(Collected data entries)
————————

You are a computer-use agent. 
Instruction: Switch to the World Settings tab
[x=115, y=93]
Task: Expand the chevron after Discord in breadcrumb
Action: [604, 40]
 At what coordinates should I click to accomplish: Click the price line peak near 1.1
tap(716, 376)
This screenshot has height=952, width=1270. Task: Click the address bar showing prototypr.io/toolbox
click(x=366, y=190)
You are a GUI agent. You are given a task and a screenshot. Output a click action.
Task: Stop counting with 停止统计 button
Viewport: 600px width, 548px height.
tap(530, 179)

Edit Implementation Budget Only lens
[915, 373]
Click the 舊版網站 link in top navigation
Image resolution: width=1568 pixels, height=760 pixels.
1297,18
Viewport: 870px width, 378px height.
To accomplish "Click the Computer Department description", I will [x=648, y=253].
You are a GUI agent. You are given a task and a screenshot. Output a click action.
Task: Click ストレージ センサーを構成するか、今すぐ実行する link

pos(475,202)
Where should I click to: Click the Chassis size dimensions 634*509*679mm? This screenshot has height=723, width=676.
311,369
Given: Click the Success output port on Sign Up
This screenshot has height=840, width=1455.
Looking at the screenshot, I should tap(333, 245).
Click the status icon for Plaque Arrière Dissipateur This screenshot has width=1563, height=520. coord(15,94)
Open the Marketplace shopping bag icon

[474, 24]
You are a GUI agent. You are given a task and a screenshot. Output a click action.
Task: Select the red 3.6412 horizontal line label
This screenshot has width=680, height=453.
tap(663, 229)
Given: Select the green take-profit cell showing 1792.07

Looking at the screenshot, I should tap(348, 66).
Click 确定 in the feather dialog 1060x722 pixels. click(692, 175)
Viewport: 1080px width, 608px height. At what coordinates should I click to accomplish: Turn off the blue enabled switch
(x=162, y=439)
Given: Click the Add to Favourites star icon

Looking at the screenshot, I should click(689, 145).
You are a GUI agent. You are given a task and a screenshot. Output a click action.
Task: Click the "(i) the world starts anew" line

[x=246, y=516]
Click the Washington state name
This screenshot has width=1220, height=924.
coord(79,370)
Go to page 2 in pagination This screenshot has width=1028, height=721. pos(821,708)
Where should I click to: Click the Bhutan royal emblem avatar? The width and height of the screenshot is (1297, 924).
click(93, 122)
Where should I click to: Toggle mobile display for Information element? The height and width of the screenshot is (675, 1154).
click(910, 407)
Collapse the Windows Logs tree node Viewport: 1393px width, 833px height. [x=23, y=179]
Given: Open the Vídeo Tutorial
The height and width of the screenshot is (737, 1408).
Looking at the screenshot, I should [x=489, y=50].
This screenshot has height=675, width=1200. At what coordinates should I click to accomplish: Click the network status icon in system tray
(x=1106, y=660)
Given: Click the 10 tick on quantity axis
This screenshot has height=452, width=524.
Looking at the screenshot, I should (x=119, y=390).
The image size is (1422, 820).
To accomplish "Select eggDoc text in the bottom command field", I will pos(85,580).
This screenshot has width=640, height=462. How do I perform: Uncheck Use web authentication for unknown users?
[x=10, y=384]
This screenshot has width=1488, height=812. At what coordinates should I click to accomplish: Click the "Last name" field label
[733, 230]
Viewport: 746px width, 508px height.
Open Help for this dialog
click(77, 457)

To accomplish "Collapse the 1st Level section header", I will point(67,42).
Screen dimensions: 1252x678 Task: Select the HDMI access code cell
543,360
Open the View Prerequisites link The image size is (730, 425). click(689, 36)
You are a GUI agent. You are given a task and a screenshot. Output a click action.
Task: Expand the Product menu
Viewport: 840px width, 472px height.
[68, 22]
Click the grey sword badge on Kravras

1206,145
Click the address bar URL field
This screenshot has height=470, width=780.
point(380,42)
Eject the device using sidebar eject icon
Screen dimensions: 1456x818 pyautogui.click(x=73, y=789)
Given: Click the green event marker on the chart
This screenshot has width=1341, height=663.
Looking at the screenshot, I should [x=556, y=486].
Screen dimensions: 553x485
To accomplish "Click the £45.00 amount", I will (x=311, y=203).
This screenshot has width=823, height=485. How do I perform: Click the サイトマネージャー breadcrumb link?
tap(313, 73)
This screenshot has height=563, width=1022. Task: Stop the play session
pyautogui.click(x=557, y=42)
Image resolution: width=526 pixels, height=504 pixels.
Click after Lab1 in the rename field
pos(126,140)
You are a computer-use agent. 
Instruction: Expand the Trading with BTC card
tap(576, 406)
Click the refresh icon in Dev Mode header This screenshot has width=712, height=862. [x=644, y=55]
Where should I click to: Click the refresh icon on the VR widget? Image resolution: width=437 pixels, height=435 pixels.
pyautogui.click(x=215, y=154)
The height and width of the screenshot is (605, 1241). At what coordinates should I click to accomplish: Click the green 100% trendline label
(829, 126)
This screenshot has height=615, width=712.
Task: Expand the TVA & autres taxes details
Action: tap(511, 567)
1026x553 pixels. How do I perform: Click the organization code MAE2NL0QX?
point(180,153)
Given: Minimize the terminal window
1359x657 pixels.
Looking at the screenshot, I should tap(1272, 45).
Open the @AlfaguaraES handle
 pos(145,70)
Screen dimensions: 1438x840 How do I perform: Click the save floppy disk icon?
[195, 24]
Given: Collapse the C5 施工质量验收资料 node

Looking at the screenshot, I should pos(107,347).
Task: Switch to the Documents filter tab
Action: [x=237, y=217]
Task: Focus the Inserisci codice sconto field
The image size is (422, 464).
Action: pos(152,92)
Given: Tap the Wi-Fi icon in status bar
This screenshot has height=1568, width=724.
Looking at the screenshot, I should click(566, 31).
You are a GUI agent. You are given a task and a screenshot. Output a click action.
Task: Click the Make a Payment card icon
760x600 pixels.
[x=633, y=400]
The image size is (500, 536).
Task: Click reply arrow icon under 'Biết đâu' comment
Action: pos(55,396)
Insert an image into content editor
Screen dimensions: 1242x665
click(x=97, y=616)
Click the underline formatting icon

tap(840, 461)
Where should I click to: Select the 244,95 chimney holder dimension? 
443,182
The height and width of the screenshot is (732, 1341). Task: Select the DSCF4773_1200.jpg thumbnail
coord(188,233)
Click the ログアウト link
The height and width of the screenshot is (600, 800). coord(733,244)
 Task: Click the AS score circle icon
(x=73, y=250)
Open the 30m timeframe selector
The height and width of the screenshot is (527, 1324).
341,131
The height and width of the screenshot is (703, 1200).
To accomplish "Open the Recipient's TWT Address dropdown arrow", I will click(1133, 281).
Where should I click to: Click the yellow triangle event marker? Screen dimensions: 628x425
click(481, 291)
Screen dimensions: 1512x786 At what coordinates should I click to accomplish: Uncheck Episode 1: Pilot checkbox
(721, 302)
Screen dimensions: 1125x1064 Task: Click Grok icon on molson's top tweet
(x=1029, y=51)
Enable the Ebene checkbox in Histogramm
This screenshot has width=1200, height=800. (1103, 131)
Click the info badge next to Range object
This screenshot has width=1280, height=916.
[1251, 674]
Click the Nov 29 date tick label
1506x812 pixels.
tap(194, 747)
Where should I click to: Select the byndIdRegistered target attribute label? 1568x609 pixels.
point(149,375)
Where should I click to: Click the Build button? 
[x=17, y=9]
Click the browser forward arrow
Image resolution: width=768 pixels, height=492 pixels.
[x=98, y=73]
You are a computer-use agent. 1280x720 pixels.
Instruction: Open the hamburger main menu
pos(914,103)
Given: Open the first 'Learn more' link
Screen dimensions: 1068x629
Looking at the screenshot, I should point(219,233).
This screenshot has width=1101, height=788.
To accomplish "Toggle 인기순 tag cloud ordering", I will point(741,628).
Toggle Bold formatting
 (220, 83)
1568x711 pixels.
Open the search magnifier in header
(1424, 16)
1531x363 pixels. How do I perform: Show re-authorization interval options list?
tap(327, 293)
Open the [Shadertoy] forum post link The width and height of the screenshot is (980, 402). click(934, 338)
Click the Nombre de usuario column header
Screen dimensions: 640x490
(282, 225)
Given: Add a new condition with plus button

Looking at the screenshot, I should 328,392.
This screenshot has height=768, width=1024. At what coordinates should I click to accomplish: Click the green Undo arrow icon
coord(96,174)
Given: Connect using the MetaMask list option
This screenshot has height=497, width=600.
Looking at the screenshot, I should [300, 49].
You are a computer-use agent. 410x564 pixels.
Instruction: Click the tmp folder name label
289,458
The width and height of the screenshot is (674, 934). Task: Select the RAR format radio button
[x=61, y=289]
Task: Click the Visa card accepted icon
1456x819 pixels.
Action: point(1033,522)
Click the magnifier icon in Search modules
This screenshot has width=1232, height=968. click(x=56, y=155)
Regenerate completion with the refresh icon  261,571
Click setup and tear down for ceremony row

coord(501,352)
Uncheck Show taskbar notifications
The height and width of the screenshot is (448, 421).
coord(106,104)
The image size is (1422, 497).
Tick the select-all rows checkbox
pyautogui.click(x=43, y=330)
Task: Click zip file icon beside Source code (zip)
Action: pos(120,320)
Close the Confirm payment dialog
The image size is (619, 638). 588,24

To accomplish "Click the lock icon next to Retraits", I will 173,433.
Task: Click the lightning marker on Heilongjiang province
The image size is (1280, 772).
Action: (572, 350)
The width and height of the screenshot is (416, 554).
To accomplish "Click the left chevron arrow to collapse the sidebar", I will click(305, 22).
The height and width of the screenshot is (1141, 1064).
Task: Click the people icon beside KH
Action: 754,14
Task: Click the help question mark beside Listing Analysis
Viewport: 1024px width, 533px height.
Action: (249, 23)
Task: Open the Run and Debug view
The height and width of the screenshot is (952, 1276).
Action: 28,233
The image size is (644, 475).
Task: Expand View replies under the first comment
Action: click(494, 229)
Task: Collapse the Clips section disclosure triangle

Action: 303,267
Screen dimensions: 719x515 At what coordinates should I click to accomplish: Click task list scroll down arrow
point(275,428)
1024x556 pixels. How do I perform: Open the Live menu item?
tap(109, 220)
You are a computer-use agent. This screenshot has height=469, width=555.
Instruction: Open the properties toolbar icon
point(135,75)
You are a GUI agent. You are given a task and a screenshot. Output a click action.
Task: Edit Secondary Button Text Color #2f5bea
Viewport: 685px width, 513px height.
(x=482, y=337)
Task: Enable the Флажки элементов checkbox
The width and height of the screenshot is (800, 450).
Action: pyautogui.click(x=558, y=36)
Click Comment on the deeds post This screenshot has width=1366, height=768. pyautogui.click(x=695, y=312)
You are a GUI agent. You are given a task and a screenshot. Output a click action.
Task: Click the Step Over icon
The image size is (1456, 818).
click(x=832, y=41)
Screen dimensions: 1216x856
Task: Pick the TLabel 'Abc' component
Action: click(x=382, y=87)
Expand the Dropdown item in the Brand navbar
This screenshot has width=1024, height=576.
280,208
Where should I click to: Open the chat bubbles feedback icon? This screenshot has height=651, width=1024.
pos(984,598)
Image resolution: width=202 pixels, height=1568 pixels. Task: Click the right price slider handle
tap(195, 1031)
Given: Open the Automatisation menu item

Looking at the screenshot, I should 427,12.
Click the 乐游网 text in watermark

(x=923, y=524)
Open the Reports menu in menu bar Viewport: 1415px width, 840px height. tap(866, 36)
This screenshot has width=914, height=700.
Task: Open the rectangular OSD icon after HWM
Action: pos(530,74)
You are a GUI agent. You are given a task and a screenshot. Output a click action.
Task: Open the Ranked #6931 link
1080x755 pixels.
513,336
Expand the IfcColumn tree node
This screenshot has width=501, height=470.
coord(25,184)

————————

**Task brief**
Which lines above run from the one containing "Regenerate completion with" down to the one containing "The image size is (1422, 497)."? Repeat exactly those, both ends included, and nothing else.

**Solution to this exercise**
Regenerate completion with the refresh icon  261,571
Click setup and tear down for ceremony row

coord(501,352)
Uncheck Show taskbar notifications
The height and width of the screenshot is (448, 421).
coord(106,104)
The image size is (1422, 497).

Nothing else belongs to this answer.